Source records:
◆ ◆ ◆ ◆ ◆
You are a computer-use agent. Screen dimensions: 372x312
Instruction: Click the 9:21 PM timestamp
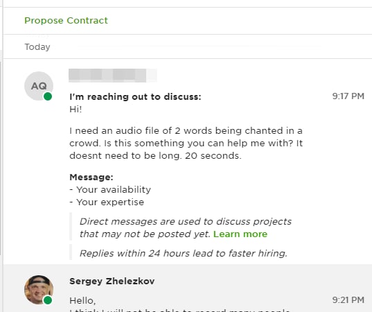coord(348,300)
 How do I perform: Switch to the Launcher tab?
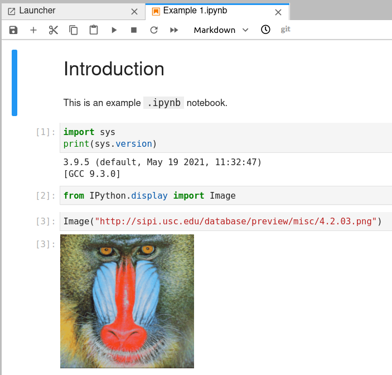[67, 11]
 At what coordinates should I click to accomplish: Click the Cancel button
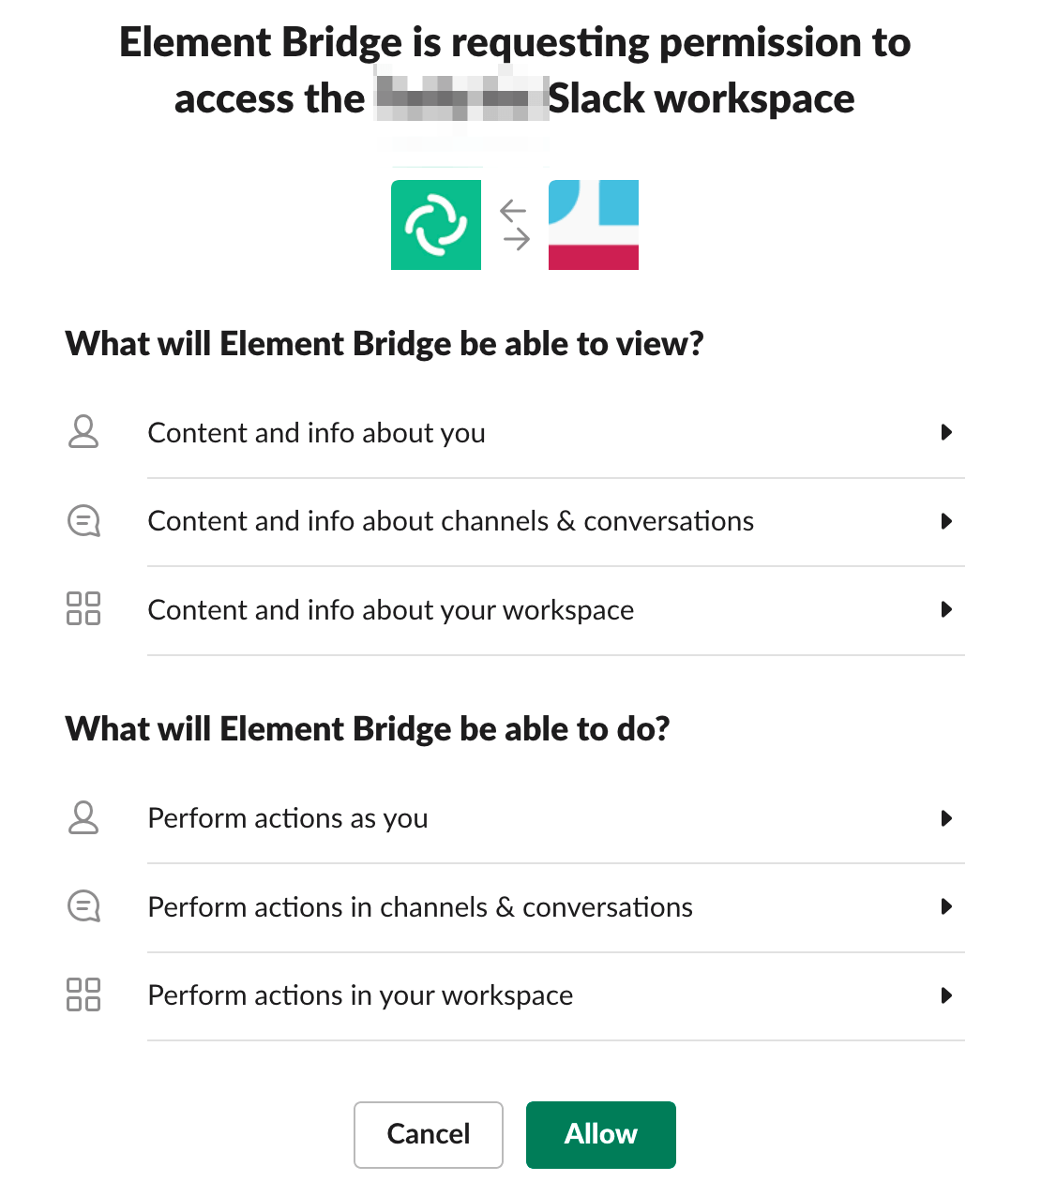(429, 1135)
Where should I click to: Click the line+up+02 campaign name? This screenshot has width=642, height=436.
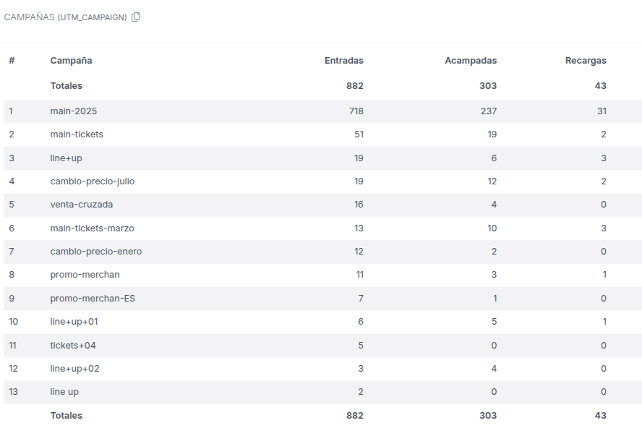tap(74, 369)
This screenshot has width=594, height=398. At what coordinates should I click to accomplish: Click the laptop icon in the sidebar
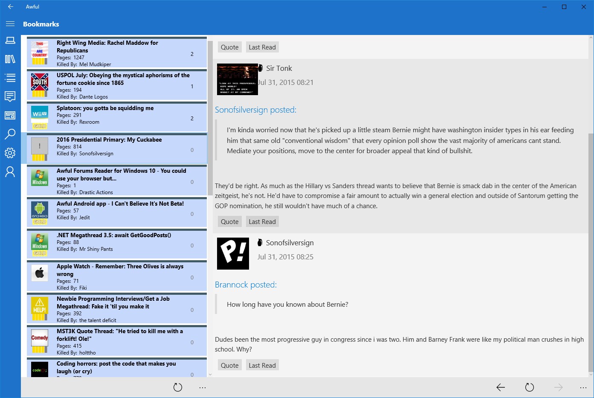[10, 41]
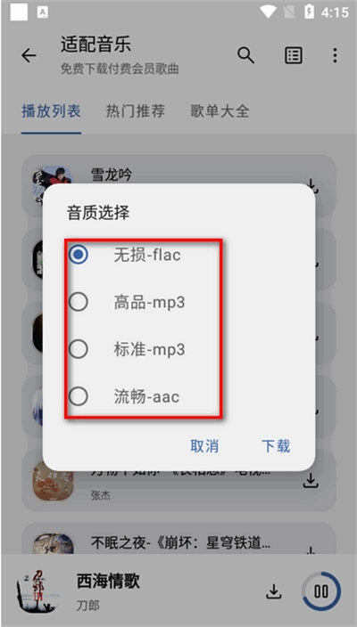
◆ ◆ ◆ ◆ ◆
- [Task directions]: An exact copy of all the entries above is required, with every picture left out.

- [Your response]:
You are a computer-use agent. Screen dimensions: 372x312
Instruction: Click the 9:21 PM timestamp
coord(348,300)
 How do I perform: Switch to the Launcher tab?
[67, 11]
 At what coordinates should I click to accomplish: Click the Cancel button
(429, 1135)
Where should I click to: Click the line+up+02 campaign name? This screenshot has width=642, height=436.
tap(74, 369)
This screenshot has width=594, height=398. At what coordinates should I click to accomplish: Click the laptop icon in the sidebar
[10, 41]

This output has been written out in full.